How about if instead of always going to max capacity - always pushing ourselves to 100% - we tried out going to simply 60 or 80%, and see what that feel’s like?
And what if, instead of constantly reaching for something better, striving to be something or somewhere else, we stopped - still - and explored what’s already here, NOW?
Perhaps, maybe, in this slowness, this stillness – this space inbetween ‘being here’ and ‘getting there,’ we might actually learnt to love ourselves, and appreciate life, a little bit more - TODAY?
This is the philosophy that informs J.Brown’s Yoga School in Williamsburg, Brooklyn and I had the pleasure of practicing with J and some of his teachers at the Abhyasa Yoga Centre whilst I was visiting New York last week.
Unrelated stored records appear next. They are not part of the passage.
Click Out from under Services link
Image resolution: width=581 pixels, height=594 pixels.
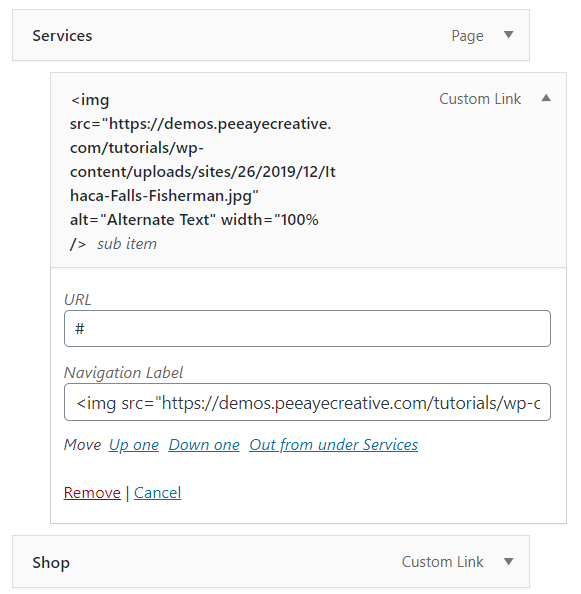pyautogui.click(x=333, y=445)
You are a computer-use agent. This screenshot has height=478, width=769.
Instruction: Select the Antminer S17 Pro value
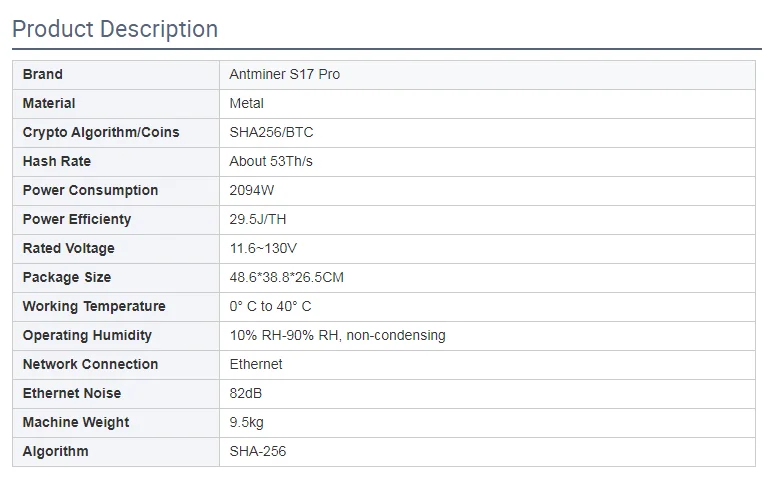coord(285,74)
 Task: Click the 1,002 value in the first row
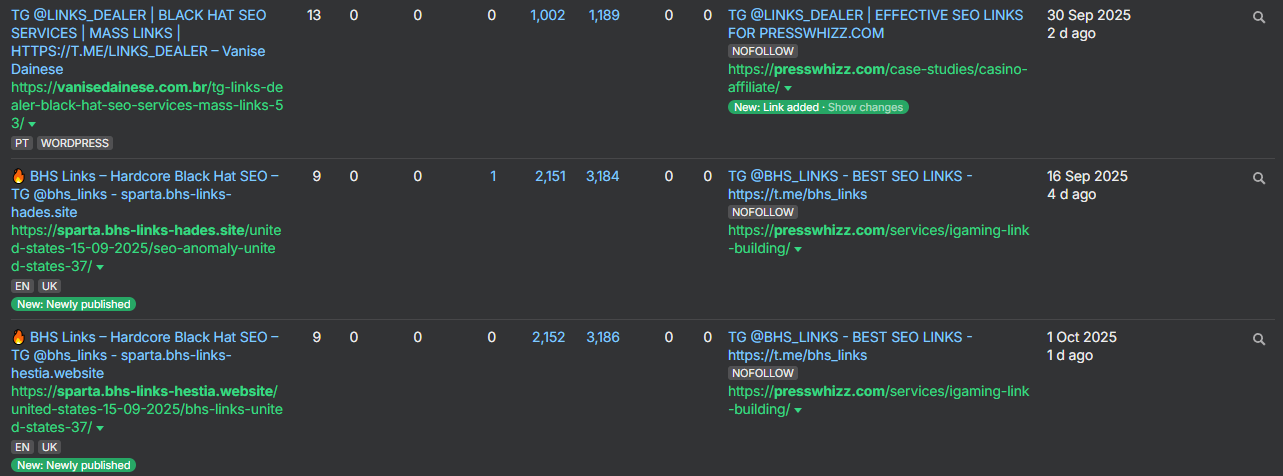[x=547, y=16]
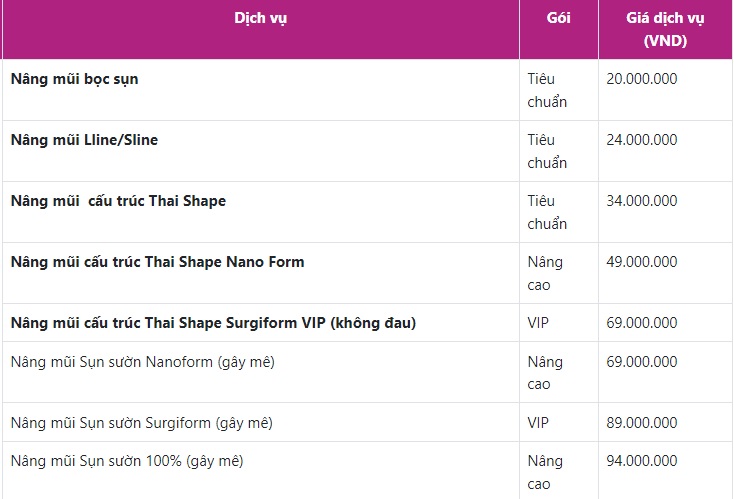Select the "Nâng mũi bọc sụn" service name
The width and height of the screenshot is (734, 499).
(75, 79)
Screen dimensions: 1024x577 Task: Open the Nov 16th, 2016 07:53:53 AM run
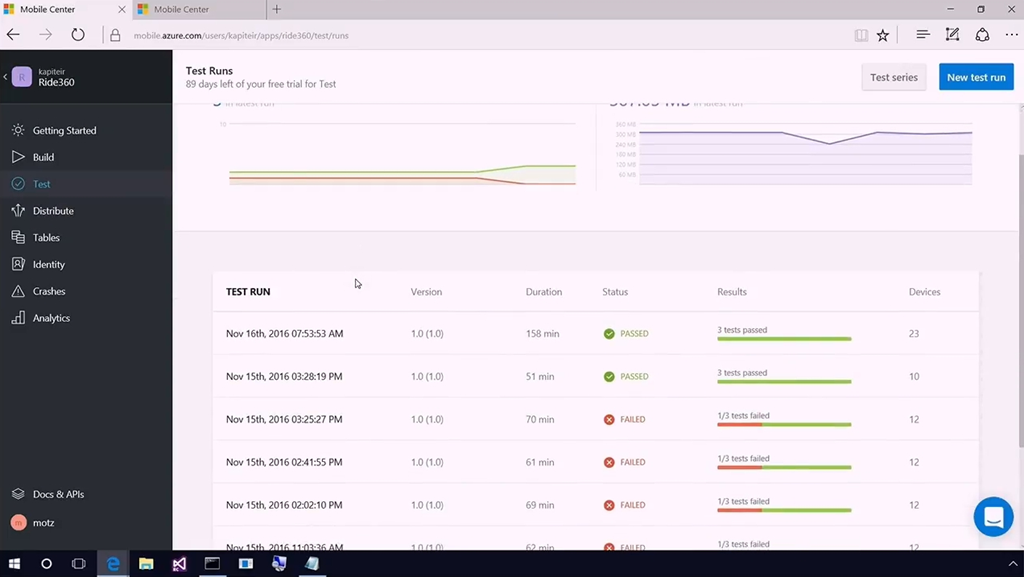pos(284,334)
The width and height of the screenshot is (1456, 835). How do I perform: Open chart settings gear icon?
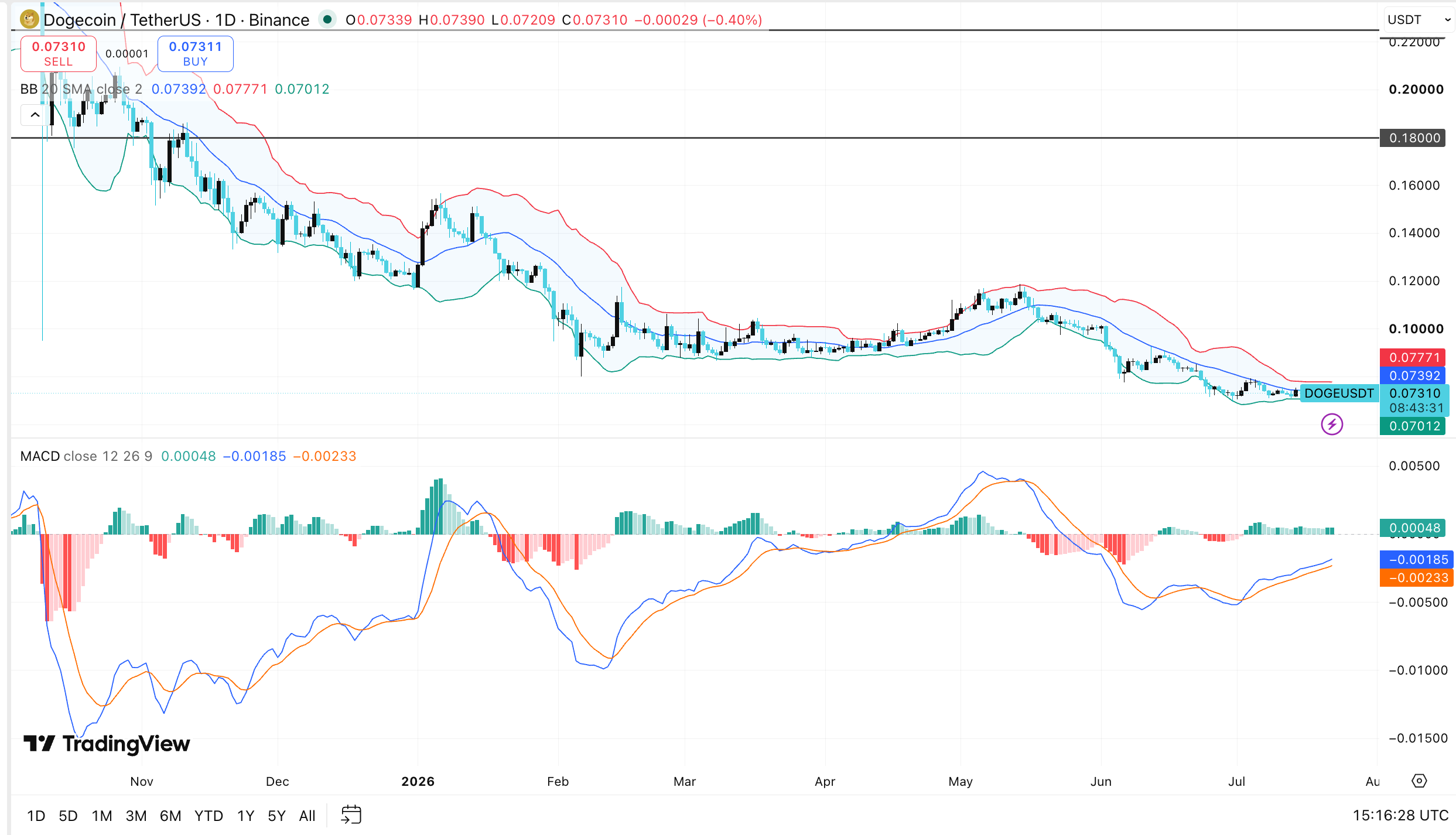[1419, 781]
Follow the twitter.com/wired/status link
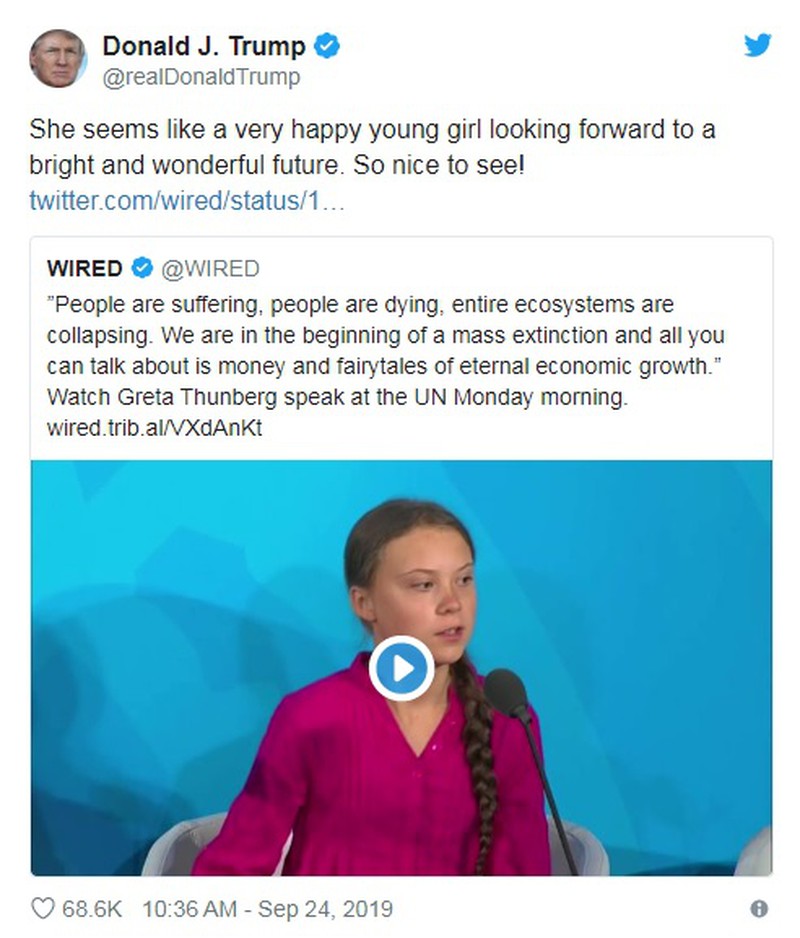The height and width of the screenshot is (938, 800). pyautogui.click(x=188, y=199)
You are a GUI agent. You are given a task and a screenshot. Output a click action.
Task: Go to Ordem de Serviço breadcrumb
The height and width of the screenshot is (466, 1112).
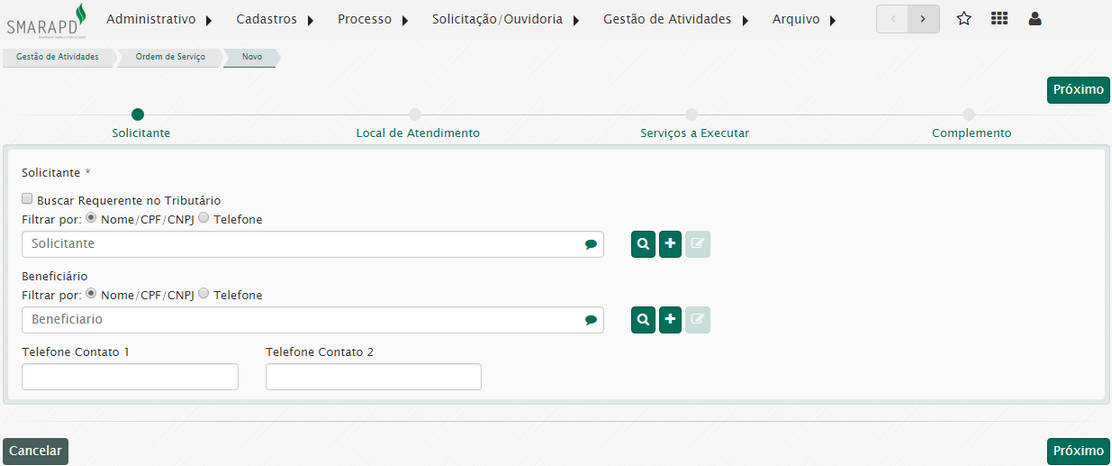(170, 58)
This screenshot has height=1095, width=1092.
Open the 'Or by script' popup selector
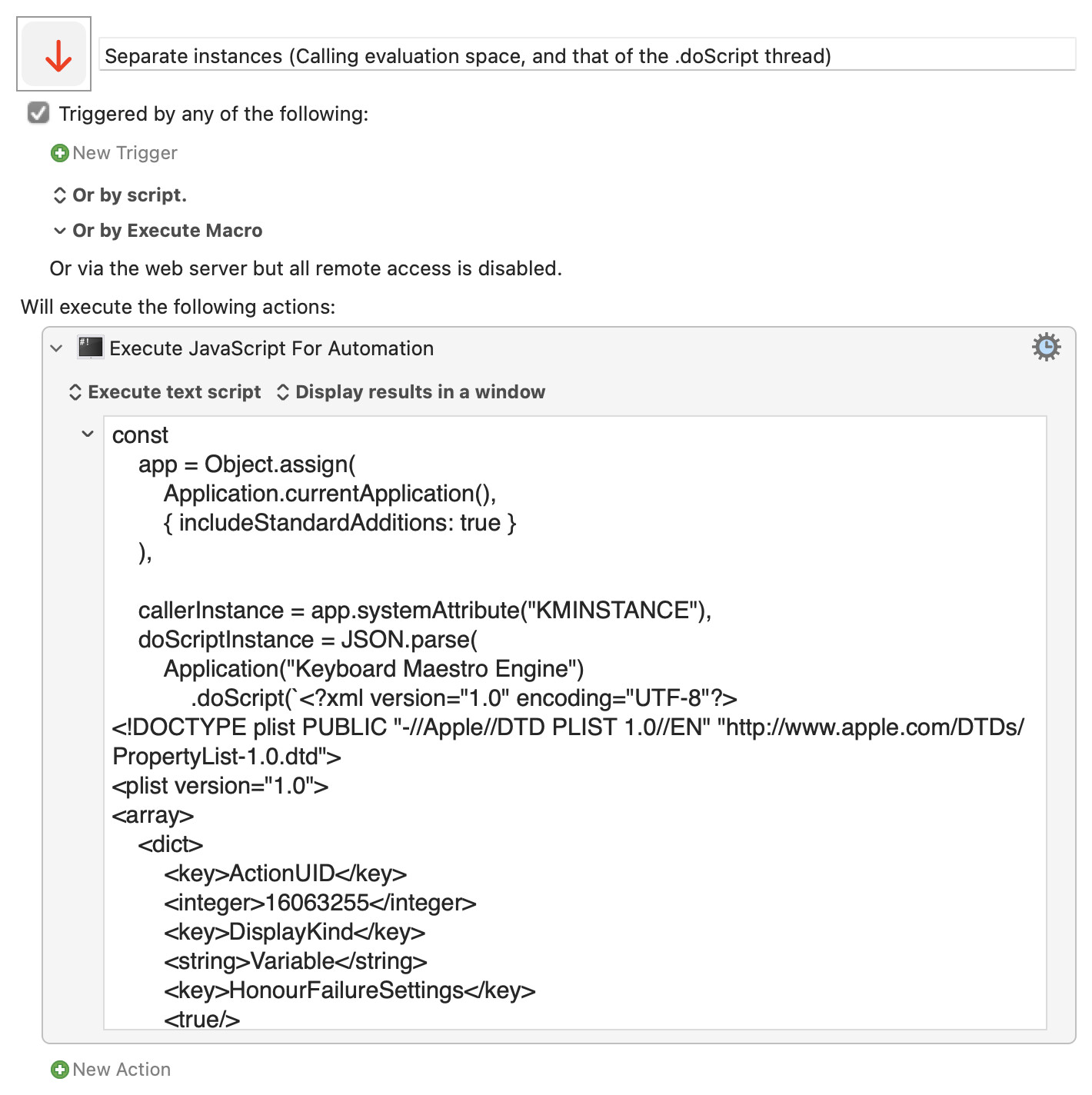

His flexible, authentic, approach really rang true with me and the space I found in his classes helped to illuminate and consolidate some of my recent ponderings on the direction that the birth preparation world is going in.
For those of you who don’t know already, I’m currently working on a new and fruity antenatal programme with one of my best mates and (about to be) PhD-level Midwife, Julia Clark aka @birthupnorth. We’re trying to pin-down what’s a bit lacklustre in the birth prep world and create something more punchy, modern and authentic, that really speaks to the millenial Mamma.
What’s Yoga got to do with it ? Learning from The Slow Yoga movement.
J.Brown’s approach is part of what some are calling ‘the slow yoga revolution.’ Rather than any constant striving or pushing for external goals outside of our current experience, J’s practice method is about focussing on what’s here, in our present experience, using Yoga to appreciate and enjoy life today.
His teachings can be broadly summed up by his «gentle is the new advanced» philosophy, which seeks to shift the focus of Yoga to a breath-centred practice, helping us to truly slow down and take care of ourselves.
Sounds good right ? And it is – that’s the thing. It really DOES make you feel truly excellent.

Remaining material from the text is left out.